The 1946 elections proved to be a turning point in the history of the Punjab Muslim League. In the 1946 election campaign, the Muslim League was able to publicize its views widely. It claimed that Islam was threatened by Congress. "Pirs" and "Sajjada Nashin" helped the Muslim League to attract Muslim voters. By early 1946, the Muslim League had been able to secure the support of many leading families of Punjab and also eminent Pirs and Sajjada Nasheens.

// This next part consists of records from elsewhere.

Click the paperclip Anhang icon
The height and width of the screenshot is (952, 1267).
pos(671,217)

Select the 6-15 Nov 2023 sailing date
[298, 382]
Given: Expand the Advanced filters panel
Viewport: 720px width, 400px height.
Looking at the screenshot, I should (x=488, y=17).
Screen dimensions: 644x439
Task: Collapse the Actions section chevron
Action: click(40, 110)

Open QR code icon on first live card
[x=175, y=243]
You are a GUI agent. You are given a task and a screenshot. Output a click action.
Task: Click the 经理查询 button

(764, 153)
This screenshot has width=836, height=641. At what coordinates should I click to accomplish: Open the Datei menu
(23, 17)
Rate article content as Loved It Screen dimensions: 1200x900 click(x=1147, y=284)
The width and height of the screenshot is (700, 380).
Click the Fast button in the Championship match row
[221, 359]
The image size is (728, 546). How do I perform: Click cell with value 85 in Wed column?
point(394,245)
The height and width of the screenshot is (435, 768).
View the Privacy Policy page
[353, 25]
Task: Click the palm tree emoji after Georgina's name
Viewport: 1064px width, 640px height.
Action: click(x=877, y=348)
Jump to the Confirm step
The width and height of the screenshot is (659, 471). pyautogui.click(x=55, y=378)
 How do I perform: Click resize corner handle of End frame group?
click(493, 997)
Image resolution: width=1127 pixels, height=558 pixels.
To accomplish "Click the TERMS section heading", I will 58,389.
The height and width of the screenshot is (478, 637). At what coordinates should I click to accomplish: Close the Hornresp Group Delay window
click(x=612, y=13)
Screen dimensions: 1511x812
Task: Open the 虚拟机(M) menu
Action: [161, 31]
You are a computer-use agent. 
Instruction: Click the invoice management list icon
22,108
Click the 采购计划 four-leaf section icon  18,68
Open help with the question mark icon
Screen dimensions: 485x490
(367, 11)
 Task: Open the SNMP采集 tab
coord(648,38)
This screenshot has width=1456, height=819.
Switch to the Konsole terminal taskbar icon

To give one example of his own area Khizr Hayat Tiwana faced strong opposition from the descendants of Pirs and Sajjada Nashins. In district Shahpur, Khwaja Qamar-ul-Din Sialvi, Qazi Zafar Hussain, and Qazi Mazhar Qayyum gave tough competition to Tiwanas. Khwaja Qamar-ul-Din Sialvi of Sial Sharif, a descendant of great Pir Khawaja Sham-ud-Din was president of District Shahpur Muslim League. He was very influential in his region. Likewise, Qazis of Soon Valley and descendants of Sufi Qazi Mian Muhammad Amjad commanded great respect in their areas. They appealed to their people to vote against Tiwanas. With regard to the exertion of religious influence over the people, the grandfather of Khizar Hayat Tiwana, Malik Sahib Khan could not compete with the great grandfather of Qazi Zafar Hussain, and Qazi Mazhar Qayyum, Qazi Kalim Allah, and their father Qazi Mian Muhammad Amjad. According to SARAH F. D. ANSARI, the Sajjada Nashin or Pir families were not so rich in terms of land as the great landlords of Punjab but these Sajjada Nashin or Pir families exerted great political and religious influence over the people.
According to Ayesha Jalal, David Gimartin believes that a number of Pirs developed a personal stake in the League's election campaign; not because this was the most appropriate tactical response to the prospect of a British transfer of power but because the Pirs saw in the Pakistan movement an opportunity to break out of the colonial structures that had for so long thwarted their religious interests.
Pakistan came into being on 14 August 1947, "Pakistan would never have come into being", Talbot argues, "had the Unionist Party held on to the support of Muslim rural elites during the 1946 Punjab Provincial Assembly Election. The Muslim Landlords and Pirs joined the Muslim League before the 1946 election, without its victory in Punjab in that election", Talbot asserts, "the Muslim League would not have gotten Pakistan".
Penderel Moon simply attributes the League's rise to power to the alluring and irresistible appeal of the Pakistan cry to the Muslim masses. Peter Hardy's explained that the Muslim League gained its electoral success in the Punjab by making a religious appeal over the heads of the professional politicians. Pakistani historians have explained the League's success in the Punjab, as elsewhere in the subcontinent, solely in terms of the Two Nation Theory.
Whatever the historians may suggest, one thing is clear that League's success was due to the political vision, farsightedness of Muhammad Ali Jinnah. He was a Grandmaster of the game by his cleverness and clever calculations.